> Saved data entries
Content starts

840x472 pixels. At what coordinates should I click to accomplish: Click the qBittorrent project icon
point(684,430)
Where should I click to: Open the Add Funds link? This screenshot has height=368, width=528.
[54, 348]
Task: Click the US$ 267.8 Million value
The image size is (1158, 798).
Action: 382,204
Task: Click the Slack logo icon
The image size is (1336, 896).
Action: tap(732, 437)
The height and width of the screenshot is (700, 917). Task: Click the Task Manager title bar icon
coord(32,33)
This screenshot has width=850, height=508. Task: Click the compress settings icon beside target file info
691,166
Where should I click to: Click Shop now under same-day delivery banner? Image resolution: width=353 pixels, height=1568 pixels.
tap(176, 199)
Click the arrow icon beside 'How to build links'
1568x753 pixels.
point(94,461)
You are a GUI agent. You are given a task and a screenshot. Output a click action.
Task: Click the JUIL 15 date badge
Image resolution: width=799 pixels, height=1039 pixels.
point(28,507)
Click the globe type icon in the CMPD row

Content ends

> Exercise directions
Where the line containing "Task: Click the Slack logo icon" appears in the records above, begin copying and continue through the last line; copy each line exactly and include no others.

> Result of the task
Task: Click the Slack logo icon
The image size is (1336, 896).
Action: tap(732, 437)
The height and width of the screenshot is (700, 917). Task: Click the Task Manager title bar icon
coord(32,33)
This screenshot has width=850, height=508. Task: Click the compress settings icon beside target file info
691,166
Where should I click to: Click Shop now under same-day delivery banner? Image resolution: width=353 pixels, height=1568 pixels.
tap(176, 199)
Click the arrow icon beside 'How to build links'
1568x753 pixels.
point(94,461)
You are a GUI agent. You are given a task and a screenshot. Output a click action.
Task: Click the JUIL 15 date badge
Image resolution: width=799 pixels, height=1039 pixels.
point(28,507)
Click the globe type icon in the CMPD row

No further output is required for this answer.